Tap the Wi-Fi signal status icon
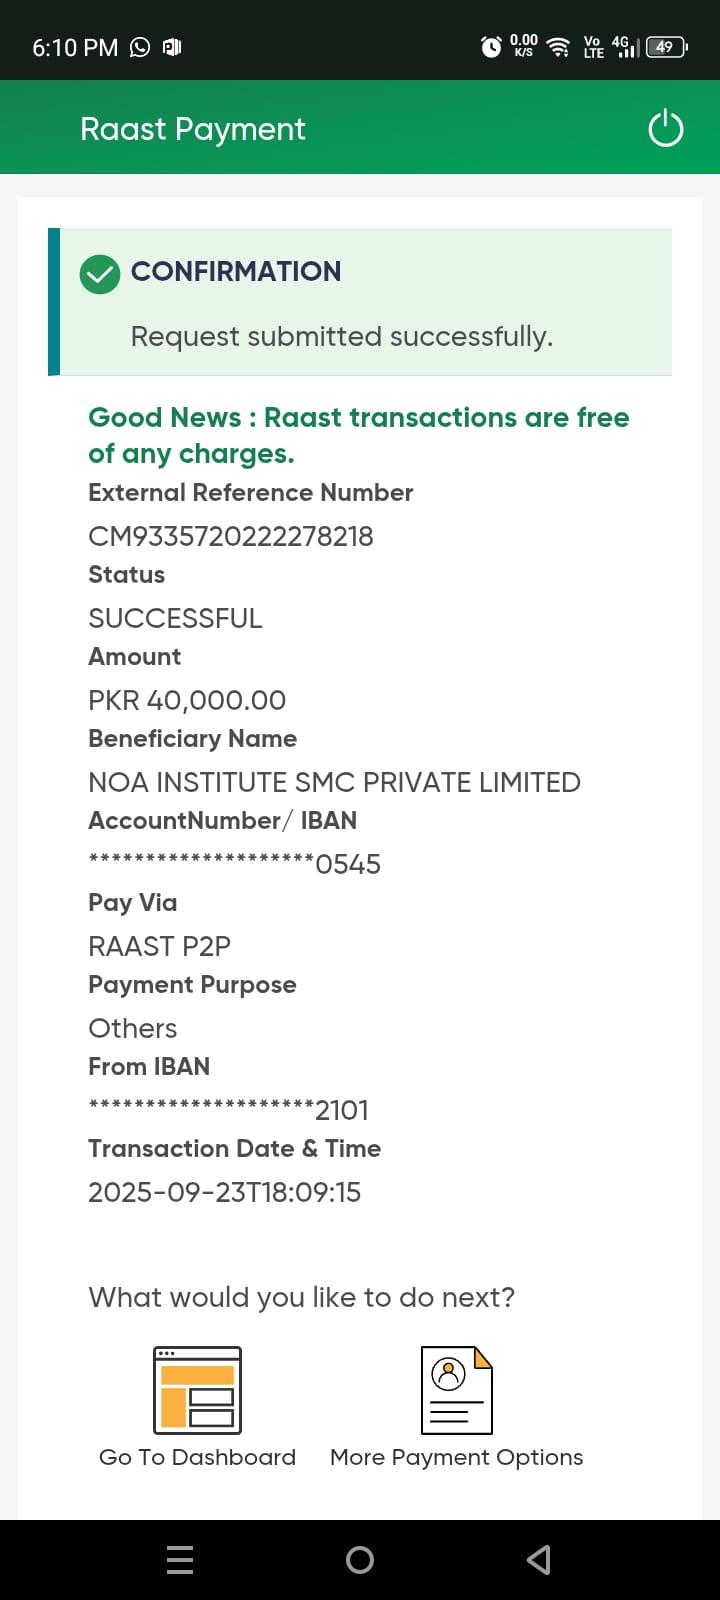Screen dimensions: 720x1600 [559, 47]
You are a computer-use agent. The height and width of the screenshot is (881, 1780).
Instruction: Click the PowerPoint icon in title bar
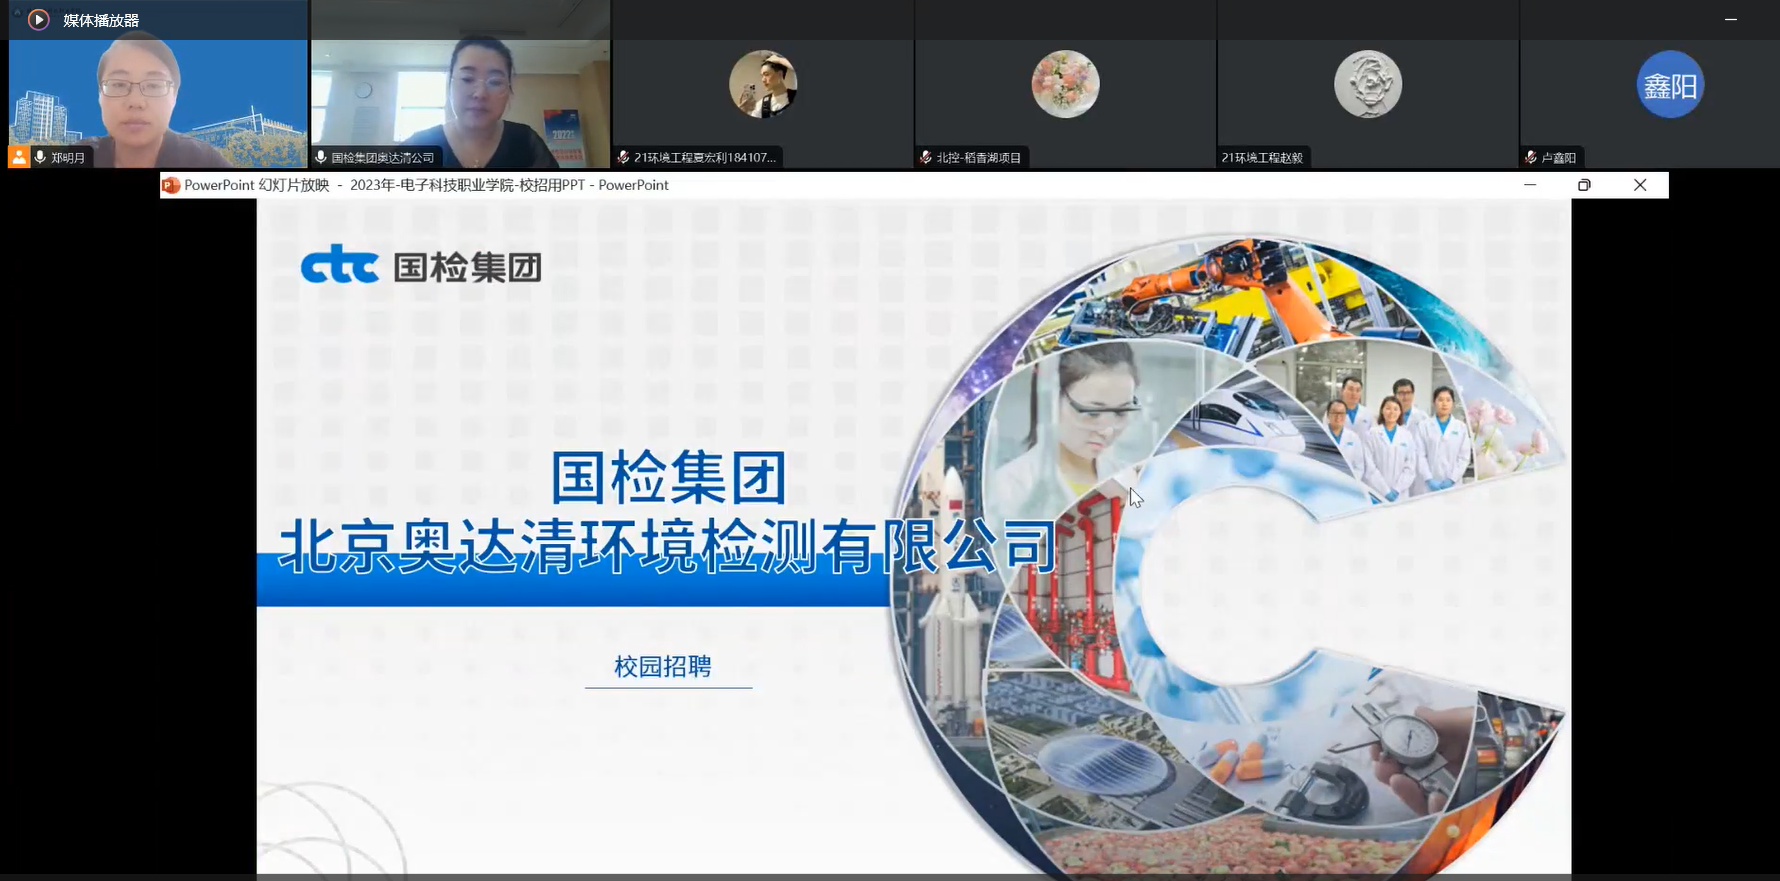coord(171,185)
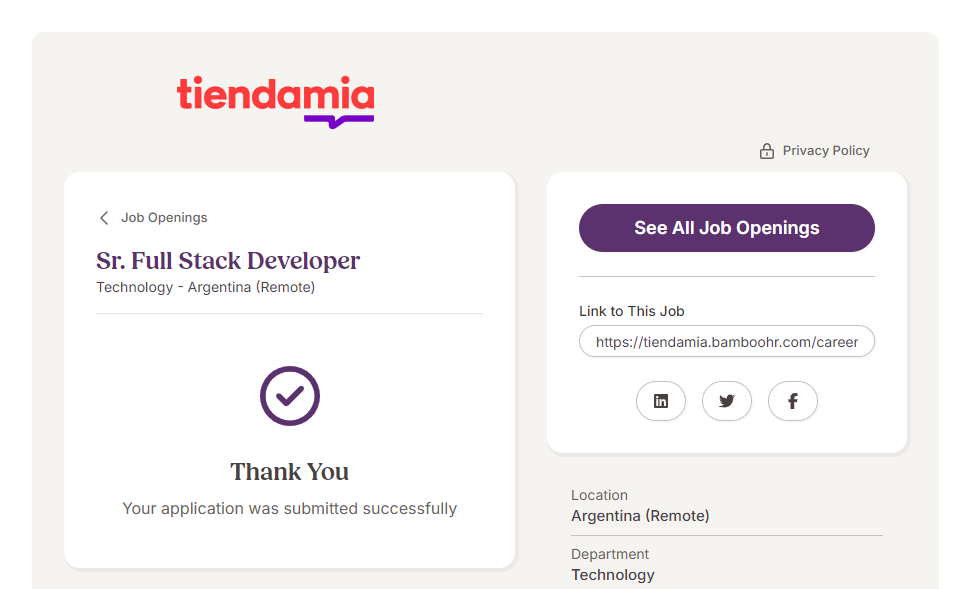
Task: Click the Sr. Full Stack Developer title
Action: [228, 261]
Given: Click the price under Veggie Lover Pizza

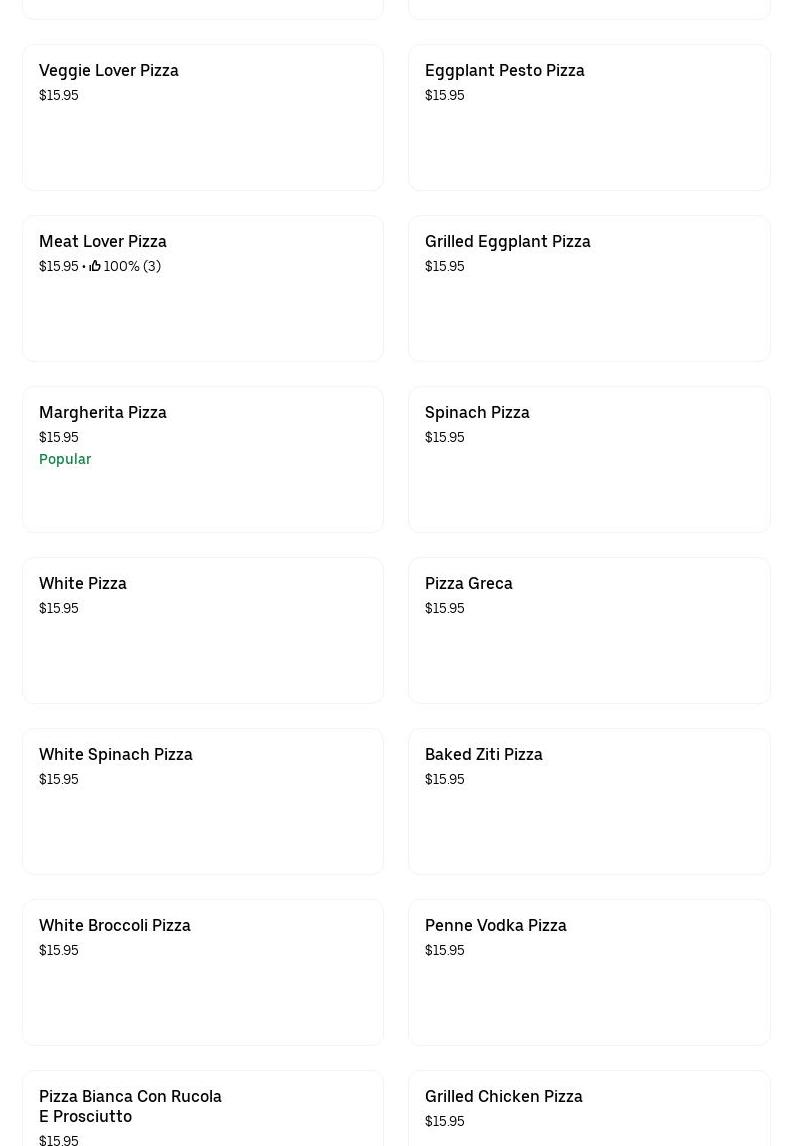Looking at the screenshot, I should [x=59, y=95].
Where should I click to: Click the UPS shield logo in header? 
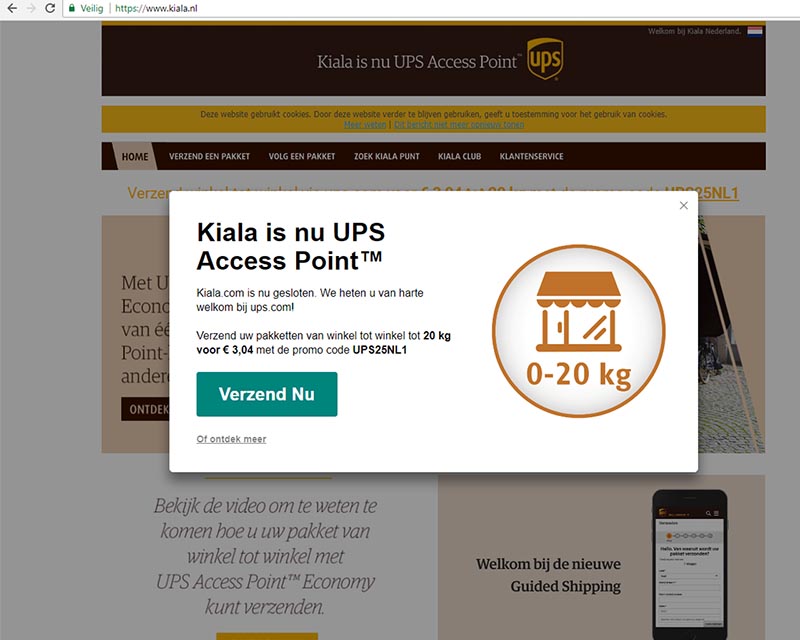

○ ○ ○ ○ ○

ASSIGNED TASK
I'd like the entries above repeated exactly, but without any of their pictures.

TASK RESULT
Tap the Wi-Fi signal status icon
Screen dimensions: 720x1600 [559, 47]
You are a computer-use agent. The height and width of the screenshot is (881, 1780).
Instruction: Click the PowerPoint icon in title bar
coord(171,185)
Task: Click the Sr. Full Stack Developer title
Action: [228, 261]
Given: Click the price under Veggie Lover Pizza

Looking at the screenshot, I should [x=59, y=95].
Where should I click to: Click the UPS shield logo in header? 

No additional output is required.